* **STATED EXERCISE 1**:
From the passage on decentralized exchange wallets, write out the part starting at "- To trade on" and ending at "form of cryptocurrency.", word for word.
* **STATED EXERCISE 2**:
Please carry on the passage about what a decentralized exchange wallet requires, picking up after its final sentence.

* **QUOTED TEXT**:
To buy and sell cryptocurrencies on a decentralised exchange, you need your own custody digital wallet, which involves three things:
- When using a decentralised exchange, you need a digital wallet that you control. This wallet is secured by a seed phrase, usually comprising 12 or 24 words. This phrase is crucial as it allows you to restore your wallet if you lose access to the device on which it was created. It's vital to keep this seed phrase safe and private.
- To trade on a DEX, you must already have some cryptocurrency in your digital wallet. You use these funds to trade for stablecoins or other cryptocurrencies. Since DEXs don't hold your money, you can't deposit fiat currency (like dollars or euros) directly; you need to start with some form of cryptocurrency.
- Every transaction on a blockchain network, including those on DEXs, incurs a fee known as “gas fee.” This fee compensates for the computing energy required to process and validate transactions on the blockchain. You must have some of the blockchain's native cryptocurrency to pay these fees. For example, on the Ethereum network, you need Ether (ETH) to pay gas fees. These fees can vary significantly depending on the network's congestion and the complexity of the transaction.

* **AVAILABLE DATA**:

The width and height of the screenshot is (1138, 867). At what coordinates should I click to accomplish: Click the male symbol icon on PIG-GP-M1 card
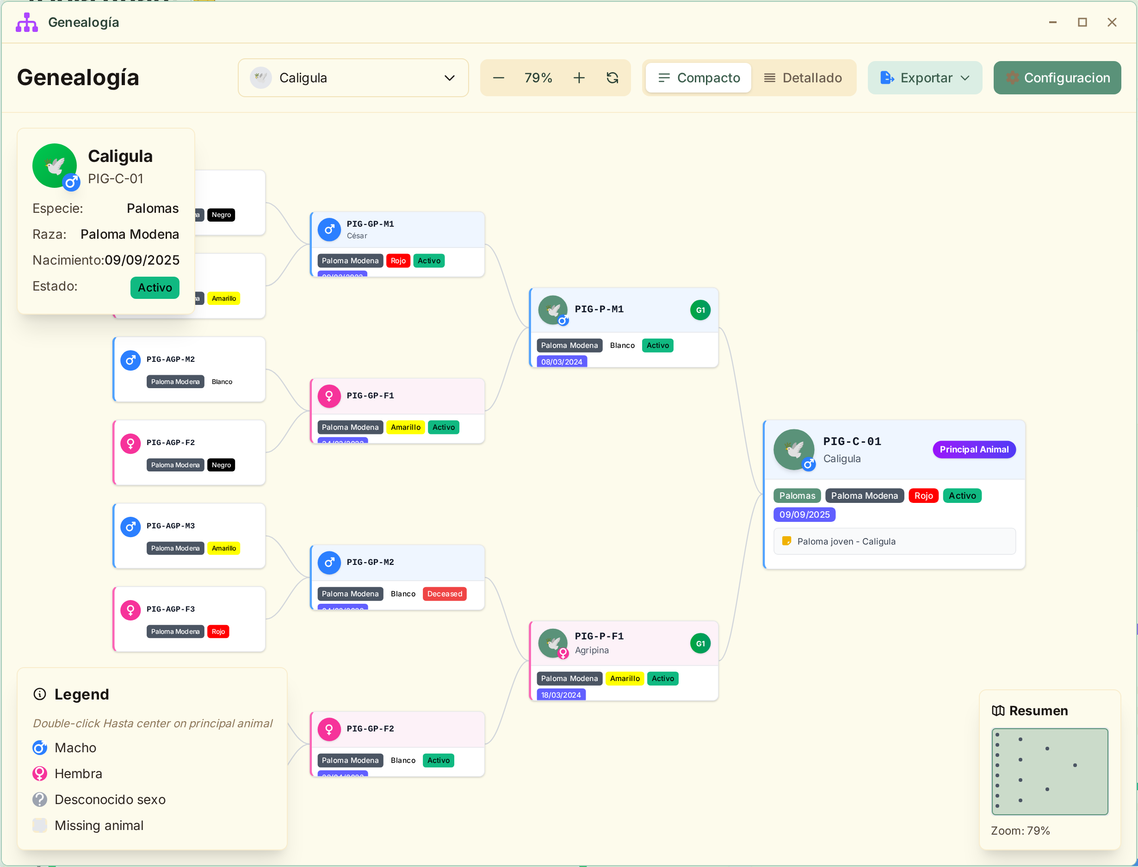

* **EXERCISE RESULT 1**:
- To trade on a DEX, you must already have some cryptocurrency in your digital wallet. You use these funds to trade for stablecoins or other cryptocurrencies. Since DEXs don't hold your money, you can't deposit fiat currency (like dollars or euros) directly; you need to start with some form of cryptocurrency.

* **EXERCISE RESULT 2**:
Next, here is an example of how to acquire stable cryptocurrencies through a decentralised exchange; for this example, we have chosen Uniswap, as it was the pioneering decentralised exchange and, to this day, continues to be the most popular exchange among cryptocurrency investors and traders.
Once you click on “Launch App”, click on the blue button “Connect wallet” on the right-hand side.
The Ethereum network appears by default, but you can use the drop-down menu to choose your desired blockchain. Choose your tokens, the ones you want to use for the payment, and the amounts.
Overall, cryptocurrency trading is not so difficult, even if you are a beginner. Yet, choosing a crypto wallet and learning more about blockchain technology are both important before making any decisions, especially in the UK where access to this market is heavily regulated and there are not many UK brokers and exchanges for investing in cryptocurrencies.
The 5 best stablecoins in the market
Finally, let's wrap up this article by sharing a top best stablecoins 5 list, based on personal opinions, of the best stablecoins available in the market:
#5 PAX Gold (PAXG)
PAX Gold makes it to our list not only because of the reputable company behind it, known as Paxos (which also operates another stable cryptocurrency tied to the U.S. dollar) but also for its unique nature. Unlike most stablecoins that mirror the value of fiat currencies, PAX Gold takes a different route. It replicates the value of a tangible asset, and that asset is none other than gold, a universally recognised store of value.
What's intriguing about PAXG is its full embrace by the cryptocurrency ecosystem and community. This raises the possibility of tokenising other real-world assets, enabling the fractional ownership and custody of these assets at a digital level. For example, the real estate sector has already seen tokenised properties, allowing investors to purchase “shares” of a property by obtaining one or more tokens and securely storing them in their digital wallets.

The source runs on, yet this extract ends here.